Records from a data collection:
= = = = =
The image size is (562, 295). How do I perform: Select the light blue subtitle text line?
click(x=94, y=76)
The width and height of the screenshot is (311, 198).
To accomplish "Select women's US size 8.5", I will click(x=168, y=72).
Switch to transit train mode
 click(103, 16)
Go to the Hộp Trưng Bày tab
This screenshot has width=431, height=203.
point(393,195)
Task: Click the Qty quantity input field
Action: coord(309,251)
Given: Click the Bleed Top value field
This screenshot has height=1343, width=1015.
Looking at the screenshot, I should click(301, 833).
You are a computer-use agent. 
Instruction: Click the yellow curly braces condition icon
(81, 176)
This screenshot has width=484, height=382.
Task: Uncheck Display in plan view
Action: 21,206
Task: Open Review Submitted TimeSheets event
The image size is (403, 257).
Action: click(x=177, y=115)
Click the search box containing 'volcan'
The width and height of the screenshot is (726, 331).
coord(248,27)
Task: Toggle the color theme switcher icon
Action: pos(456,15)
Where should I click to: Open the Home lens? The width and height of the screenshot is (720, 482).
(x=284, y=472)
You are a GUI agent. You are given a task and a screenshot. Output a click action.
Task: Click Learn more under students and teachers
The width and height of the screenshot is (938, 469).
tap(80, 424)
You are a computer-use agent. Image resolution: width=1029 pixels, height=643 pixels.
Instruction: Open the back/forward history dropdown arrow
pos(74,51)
= = = = =
TO DO → Every entry must appear again in the answer, exactly as written.

OUTPUT →
The image size is (562, 295). How do I perform: Select the light blue subtitle text line?
click(x=94, y=76)
The width and height of the screenshot is (311, 198).
To accomplish "Select women's US size 8.5", I will click(x=168, y=72).
Switch to transit train mode
 click(103, 16)
Go to the Hộp Trưng Bày tab
This screenshot has width=431, height=203.
point(393,195)
Task: Click the Qty quantity input field
Action: coord(309,251)
Given: Click the Bleed Top value field
This screenshot has height=1343, width=1015.
Looking at the screenshot, I should click(301, 833).
You are a computer-use agent. 
Instruction: Click the yellow curly braces condition icon
(81, 176)
This screenshot has width=484, height=382.
Task: Uncheck Display in plan view
Action: 21,206
Task: Open Review Submitted TimeSheets event
The image size is (403, 257).
Action: click(x=177, y=115)
Click the search box containing 'volcan'
The width and height of the screenshot is (726, 331).
coord(248,27)
Task: Toggle the color theme switcher icon
Action: pos(456,15)
Where should I click to: Open the Home lens? The width and height of the screenshot is (720, 482).
(x=284, y=472)
You are a GUI agent. You are given a task and a screenshot. Output a click action.
Task: Click Learn more under students and teachers
The width and height of the screenshot is (938, 469).
tap(80, 424)
You are a computer-use agent. Image resolution: width=1029 pixels, height=643 pixels.
Instruction: Open the back/forward history dropdown arrow
pos(74,51)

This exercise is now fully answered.